A ideia é reduzir a alíquota principal em cinco pontos percentuais em dois anos, mantendo-se o adicional. Em contrapartida, o governo quer taxar dividendos entre 15% e 20%. O percentual ainda está sendo definido. Também faz parte da proposta a unificação do IR sobre aplicações em 10% em renda fixa e planos de previdência. Atualmente, as alíquotas começam mais altas e depois vão caindo até serem zeradas se o investidor deixar o dinheiro por mais tempo.
A medida seria uma forma de compensar perda na arrecadação. O governo pretendia zerar o Imposto sobre Produtos Industrializados (IPI), mantendo o tributo apenas sobre bebidas, cigarros e automóveis. Mas deve adiar os planos porque isso exigiria a criação de um novo imposto sobre transações, nos moldes da CPMF.

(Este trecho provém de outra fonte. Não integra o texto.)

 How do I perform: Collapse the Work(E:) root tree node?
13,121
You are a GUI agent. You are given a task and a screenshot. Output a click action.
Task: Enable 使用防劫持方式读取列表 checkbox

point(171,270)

Unificação do PIS e da Cofins
O pacote do governo contempla ainda a unificação do PIS e da Cofins — criando a Contribuição sobre Bens e Serviços (CBS), projeto já enviado ao Congresso. Assim que as discussões começarem, a equipe econômica pretende propor ajustes no texto para vencer resistências do setor de serviços. Em vez de alíquota única de 12%, a ideia é fixar dois percentuais, conforme antecipou O GLOBO.
A Receita também está fazendo esses cálculos de modo a apontar alíquotas neutras, que não resultem em aumento de carga tributária e nem perda na arrecadação. O governo foi alertado que a proposta original poderá prejudicar empresas do setor de serviços que não estão enquadradas no Simples.

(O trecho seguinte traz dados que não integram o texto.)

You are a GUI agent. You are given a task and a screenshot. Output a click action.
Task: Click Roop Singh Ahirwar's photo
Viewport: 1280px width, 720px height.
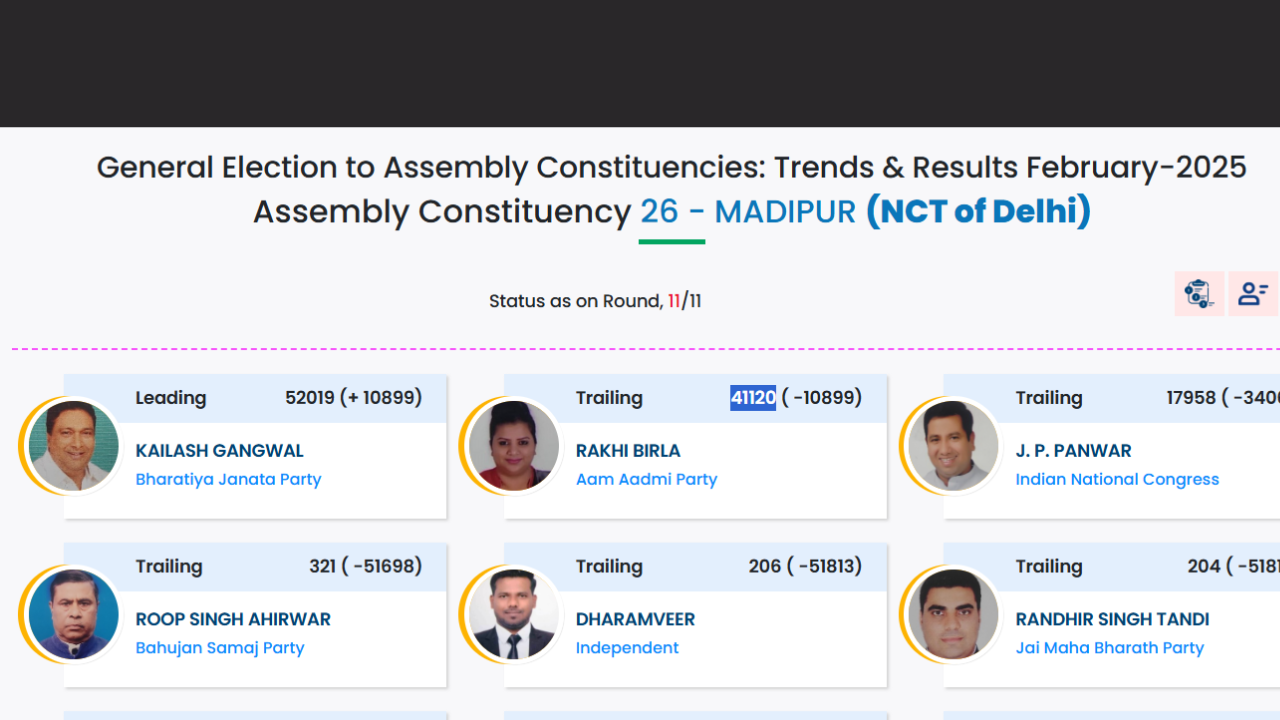[x=73, y=614]
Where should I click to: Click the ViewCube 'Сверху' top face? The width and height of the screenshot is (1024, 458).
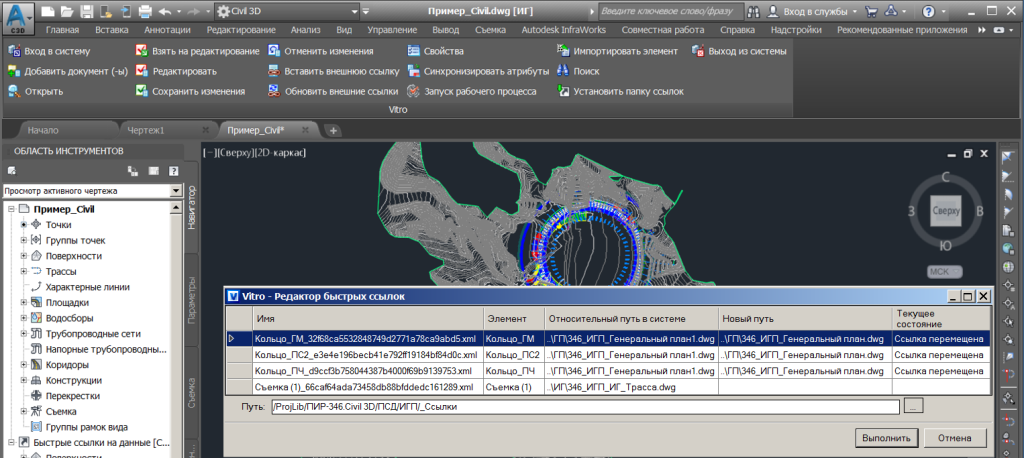tap(945, 211)
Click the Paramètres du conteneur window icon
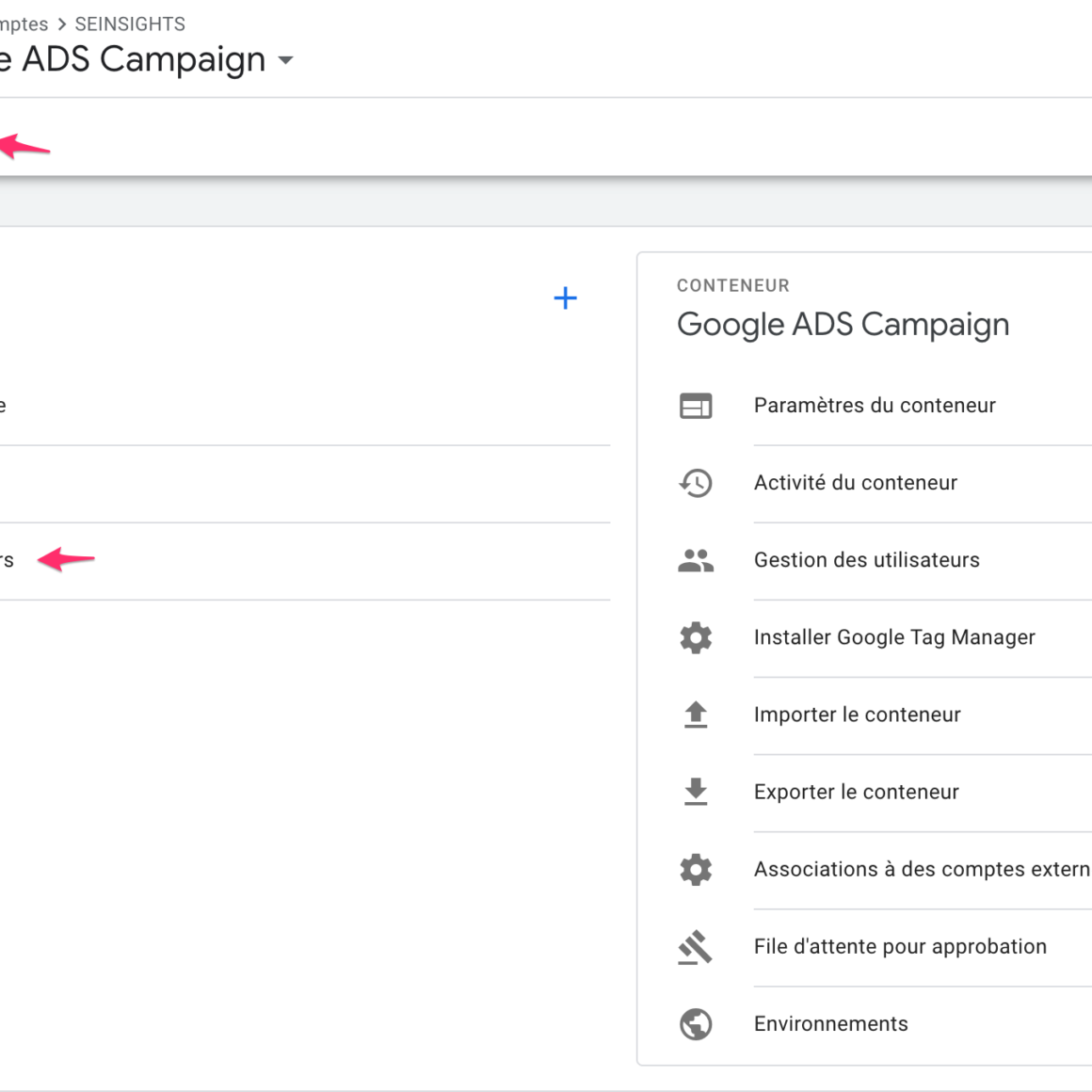 click(696, 406)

Na avaliação da equipe econômica, seria inviável aprovar ainda este ano uma Proposta de Emenda à Constituição (PEC), que inclua impostos estaduais e municipais (ICMS e ISS), diante dos interesses envolvidos e dificuldade para construir consenso. O cronograma eleitoral de 2022 é um dos principais obstáculos.
Nova estratégia para ‘nova CPMF’
Contudo, Guedes não desistiu de recriar um imposto sobre transações financeiras nos moldes da CPMF, mas está sendo aconselhado a mudar a estratégia, diante de resistências. O plano é deixar que parlamentares da base aliada apresentem a proposta como iniciativa do Legislativo, com o argumento de que o novo imposto pode ajudar a financiar um programa robusto de transferência de renda, em substituição ao auxílio emergencial e Bolsa Família. Caso o novo imposto vingue, Guedes pretende desonerar a folha de salários das empresas e lançar a carteira verde amarela, sem contribuição previdenciária e demais penduricalhos, como FGTS, dentre outros.